**Extrait source:**
▬▬▬▬▬▬▬▬▬▬

Dans la lignée de l'Arnaque de Georges Roy Hill et de Casino de Scorcese, American Bluff s'institue en fresque flamboyante pour disséquer les rouages d'une entreprise bâtie sur le mensonge et la manipulation. En 1978, un couple d'escrocs est contraint de négocier avec le FBI afin de faire tomber des politiciens véreux en relation avec la mafia. A partir de ce postulat basé sur des faits réels, David O' Russel réalise un film ambitieux traversé de fulgurances dans sa peinture caustique du rêve américain. Avec la participation exceptionnelle d'illustres stars issues de nouvelle génération et de l'apparition surprise de De Niro (sa confrontation laconique avec le Sheikh fondée sur le jeu de regard s'avère époustouflante d'intimidation !), American Bluff nous donne le vertige dans leur vaudeville improvisé au rythme d'une BO disco !


Avec une sidérante maîtrise technique et refus de la convention (notamment celui d'écarter toute forme de sexe et de violence !), David O' Russel transcende la forme d'une reconstitution des années 70, à l'instar de la tenue vestimentaire de chacun des protagonistes presque méconnaissables (mention spéciale pour notre caméléon Christian Bale, rendu ici bedonnant et apathique !). En ce qui concerne le fond, il dessine scrupuleusement l'étude psychologique de nos protagonistes avec un sens de loufoquerie inopiné, à tel point qu'à certaines situations, on se demande s'il faut en rire ou s'en inquiéter ! Jusqu'au point d'éprouver une certaine compassion dans certains revirements tragi-comiques (l'altercation dans les toilettes entre Sydney et Rosalyn SPOILER !!! et la trahison d'Irving avoué au maire devant le désarroi de sa famille ! FIN DU SPOILER). Alternant continuellement suspense et tension autour de l'implication des protagonistes mêlée aux enjeux de conspiration, American Bluff titille nos nerfs dans un surprenant panel d'émotions contradictoires où l'étude comportementale est assujettie à la manipulation et la trahison. Afin de corser l'intrigue, le réalisateur structure notamment une romance équivoque que nos compères vont se disputer sans jamais verser dans l'affrontement physique. Alors que Irving est épris d'un amour sincère pour Sydney, cette dernière va tenter de compromettre l'agent du FBI afin de prémunir ses propres intérêts. Une manière ostensible de tester aussi la fiabilité amoureuse de son amant ! Mais éprouve t'elle réellement des sentiments pour l'un et/ou pour l'autre, et qui emportera la mise ? Au même moment, Irving, déjà père d'un jeune garçon, est contraint de supporter la jalousie volcanique de sa jeune épouse Rosalyn. Avec l'intervention de cette femme désinvolte qui ne sait tenir sa langue dans sa poche et qui ose braver les interdits, les stratégies antécédemment négociées vont voler en éclat ! SPOILER !!! Même le spectateur, témoin attentif de tant de subterfuges et supercheries, finit lui même par se laisser berner par l'un des témoins clef ! FIN DU SPOILER


Sublimant la caricature d'escrocs redoutablement perspicaces et entretenant l'ambivalence dans les rapports conjugaux avec deux femmes pugnaces, American Bluff invoque la satire policière en bousculant nos habitudes de spectateur ! Sur ce point, David O'Russel ébranle nos émotions dans un climat fluctuant (voir parfois détraqué !) et par l'astuce d'un scénario toujours plus aléatoire ! Outre sa virtuosité technique scrupuleusement déployée, sa sensualité érotisée (les femmes ont un magnétisme ensorcelant !) et son sens oppressant de la répartie verbale, American Bluff est également un numéro d'acteurs au diapason, transcendant au passage la cause féministe ! Une confrontation impitoyable où ruse et intelligence restent les moteurs essentiels pour s'approprier le pouvoir !

▬▬▬▬▬▬▬▬▬▬

**Données fournies:**
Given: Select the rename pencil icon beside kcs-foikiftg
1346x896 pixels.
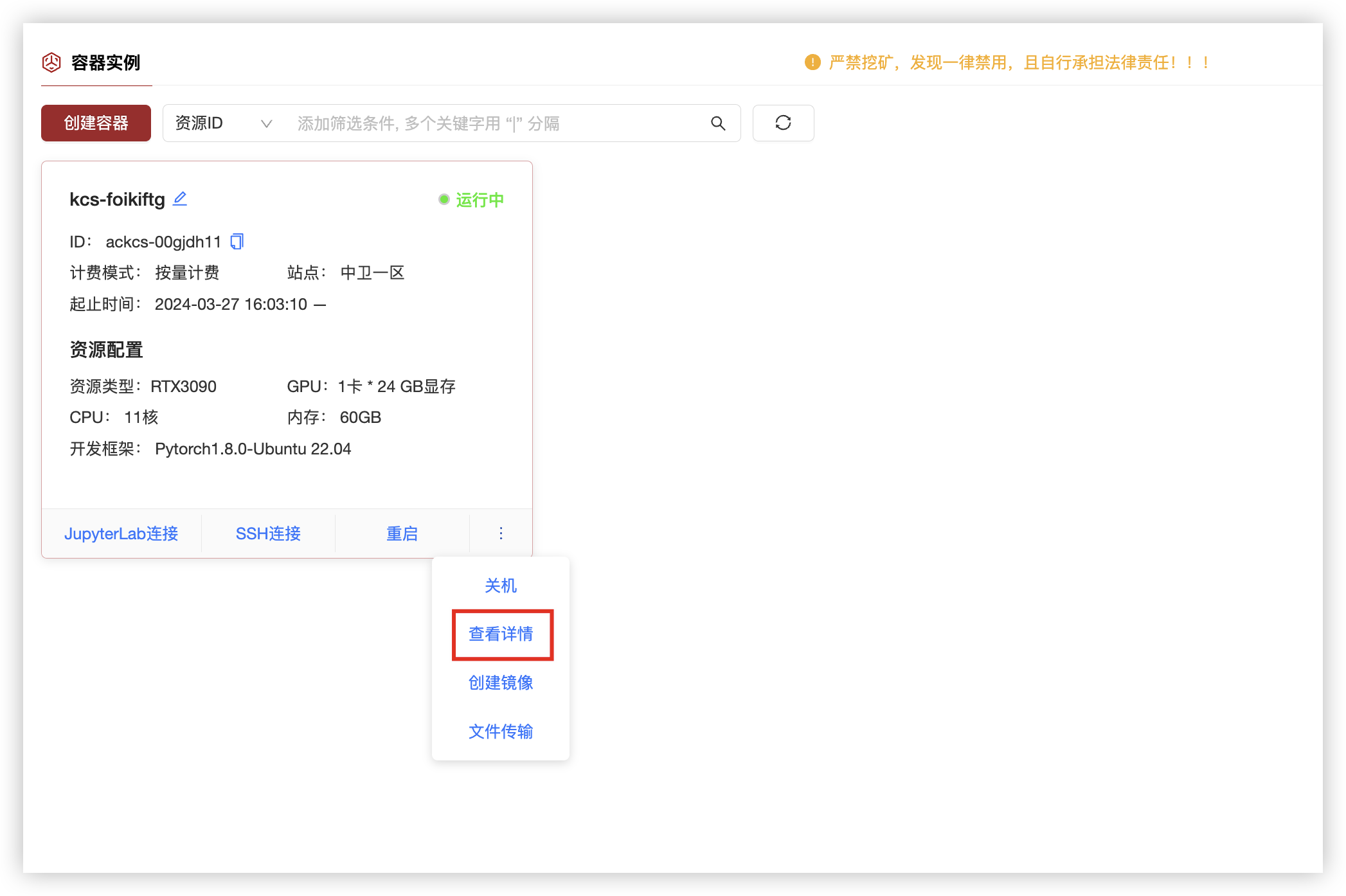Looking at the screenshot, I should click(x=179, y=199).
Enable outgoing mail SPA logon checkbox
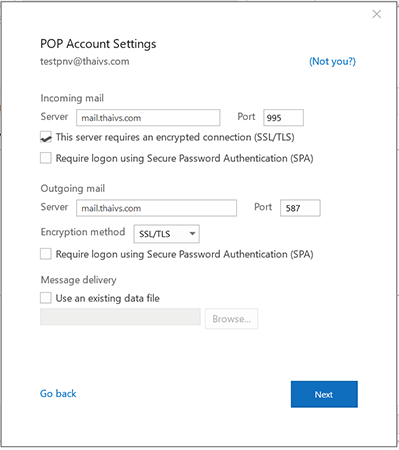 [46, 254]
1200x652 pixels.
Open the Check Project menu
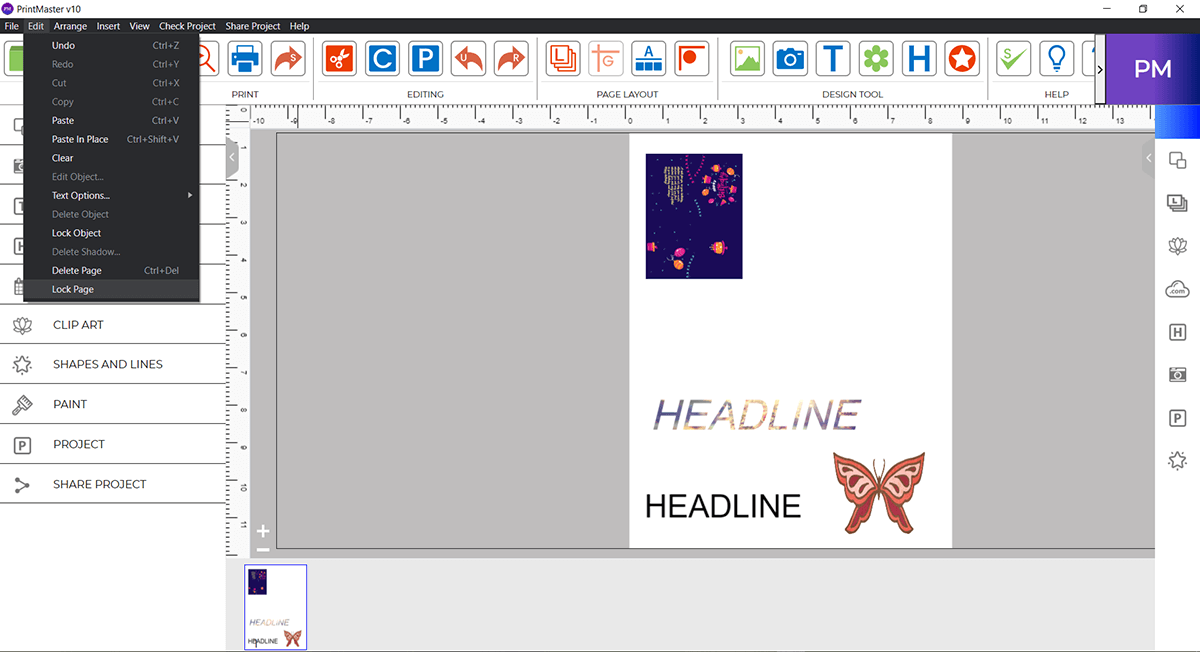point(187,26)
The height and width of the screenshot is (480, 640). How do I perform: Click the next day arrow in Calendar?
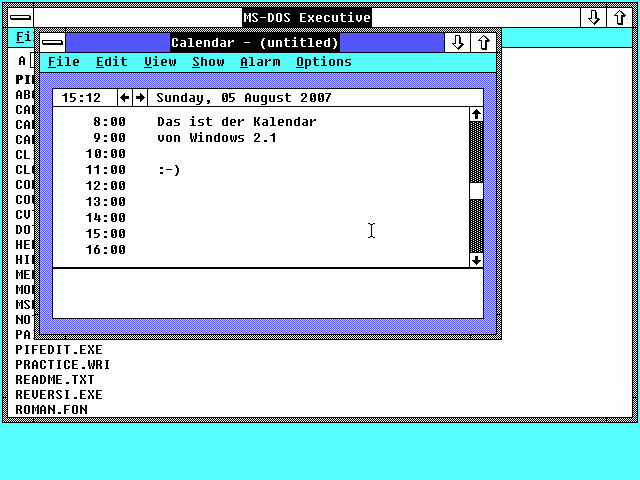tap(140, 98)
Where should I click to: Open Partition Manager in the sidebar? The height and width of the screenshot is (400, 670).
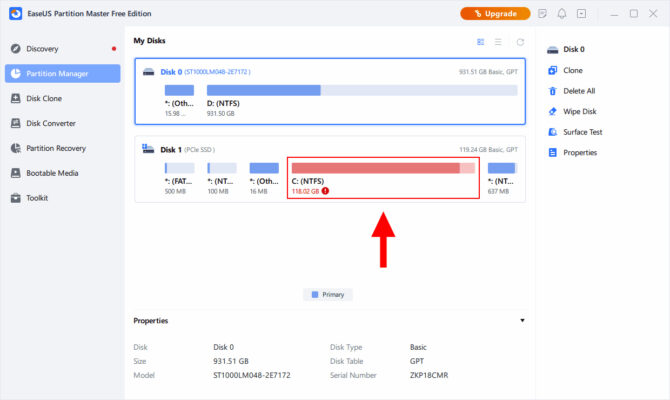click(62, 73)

▬▬▬▬▬▬▬▬▬▬

**Consigne:**
Répondez brièvement à chaque point à l'aide de la critique d'American Bluff.
(a) En quelle année se situe l'histoire du couple d'escrocs ?
(b) Quel acteur est présenté comme rendu bedonnant et apathique ?
(c) Quels sont les moteurs essentiels pour s'approprier le pouvoir ?
Ces enregistrements proviennent d'une autre source que le texte.

**Corrigé:**
(a) En 1978.
(b) Christian Bale.
(c) La ruse et l'intelligence.